Prompt
Give back the entries in full, exactly as they are written.

Dataset excerpts
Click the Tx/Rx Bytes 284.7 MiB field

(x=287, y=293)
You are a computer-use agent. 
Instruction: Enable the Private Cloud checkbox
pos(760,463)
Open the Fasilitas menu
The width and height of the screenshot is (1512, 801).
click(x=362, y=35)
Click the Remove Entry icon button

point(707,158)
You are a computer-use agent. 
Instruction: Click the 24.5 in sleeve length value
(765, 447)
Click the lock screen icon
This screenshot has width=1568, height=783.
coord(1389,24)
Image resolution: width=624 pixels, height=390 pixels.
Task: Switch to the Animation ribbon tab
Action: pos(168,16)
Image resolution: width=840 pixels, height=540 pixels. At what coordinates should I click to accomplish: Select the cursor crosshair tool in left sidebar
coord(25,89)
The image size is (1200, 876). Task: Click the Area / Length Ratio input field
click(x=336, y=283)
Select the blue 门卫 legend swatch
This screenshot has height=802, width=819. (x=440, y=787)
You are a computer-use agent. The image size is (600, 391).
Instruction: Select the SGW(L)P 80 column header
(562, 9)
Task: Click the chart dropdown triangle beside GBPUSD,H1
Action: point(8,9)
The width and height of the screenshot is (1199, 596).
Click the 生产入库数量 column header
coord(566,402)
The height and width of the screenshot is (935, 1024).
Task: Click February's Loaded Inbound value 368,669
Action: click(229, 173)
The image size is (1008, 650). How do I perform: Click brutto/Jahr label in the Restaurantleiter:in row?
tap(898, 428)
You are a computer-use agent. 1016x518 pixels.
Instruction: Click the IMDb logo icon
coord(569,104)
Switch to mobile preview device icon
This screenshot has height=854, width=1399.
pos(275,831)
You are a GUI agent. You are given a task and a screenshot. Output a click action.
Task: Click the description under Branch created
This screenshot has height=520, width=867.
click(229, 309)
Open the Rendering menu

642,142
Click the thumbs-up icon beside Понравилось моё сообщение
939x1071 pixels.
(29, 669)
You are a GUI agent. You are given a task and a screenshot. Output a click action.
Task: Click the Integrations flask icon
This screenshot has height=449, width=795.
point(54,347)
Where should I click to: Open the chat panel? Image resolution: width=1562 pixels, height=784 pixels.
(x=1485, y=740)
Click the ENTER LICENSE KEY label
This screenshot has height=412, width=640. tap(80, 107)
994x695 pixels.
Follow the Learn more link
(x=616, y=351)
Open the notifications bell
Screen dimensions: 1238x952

Task solution
Click the Tx/Rx Bytes 284.7 MiB field

(x=287, y=293)
You are a computer-use agent. 
Instruction: Enable the Private Cloud checkbox
pos(760,463)
Open the Fasilitas menu
The width and height of the screenshot is (1512, 801).
click(x=362, y=35)
Click the Remove Entry icon button

point(707,158)
You are a computer-use agent. 
Instruction: Click the 24.5 in sleeve length value
(765, 447)
Click the lock screen icon
This screenshot has width=1568, height=783.
coord(1389,24)
Image resolution: width=624 pixels, height=390 pixels.
Task: Switch to the Animation ribbon tab
Action: pos(168,16)
Image resolution: width=840 pixels, height=540 pixels. At what coordinates should I click to accomplish: Select the cursor crosshair tool in left sidebar
coord(25,89)
The image size is (1200, 876). Task: Click the Area / Length Ratio input field
click(x=336, y=283)
Select the blue 门卫 legend swatch
This screenshot has height=802, width=819. (x=440, y=787)
You are a computer-use agent. The image size is (600, 391).
Instruction: Select the SGW(L)P 80 column header
(562, 9)
Task: Click the chart dropdown triangle beside GBPUSD,H1
Action: point(8,9)
The width and height of the screenshot is (1199, 596).
Click the 生产入库数量 column header
coord(566,402)
The height and width of the screenshot is (935, 1024).
Task: Click February's Loaded Inbound value 368,669
Action: click(229, 173)
The image size is (1008, 650). How do I perform: Click brutto/Jahr label in the Restaurantleiter:in row?
tap(898, 428)
You are a computer-use agent. 1016x518 pixels.
Instruction: Click the IMDb logo icon
coord(569,104)
Switch to mobile preview device icon
This screenshot has height=854, width=1399.
pos(275,831)
You are a GUI agent. You are given a task and a screenshot. Output a click action.
Task: Click the description under Branch created
This screenshot has height=520, width=867.
click(229, 309)
Open the Rendering menu

642,142
Click the thumbs-up icon beside Понравилось моё сообщение
939x1071 pixels.
(29, 669)
You are a GUI agent. You are given a task and a screenshot. Output a click action.
Task: Click the Integrations flask icon
This screenshot has height=449, width=795.
point(54,347)
Where should I click to: Open the chat panel? Image resolution: width=1562 pixels, height=784 pixels.
(x=1485, y=740)
Click the ENTER LICENSE KEY label
This screenshot has height=412, width=640. tap(80, 107)
994x695 pixels.
Follow the Learn more link
(x=616, y=351)
Open the notifications bell
Screen dimensions: 1238x952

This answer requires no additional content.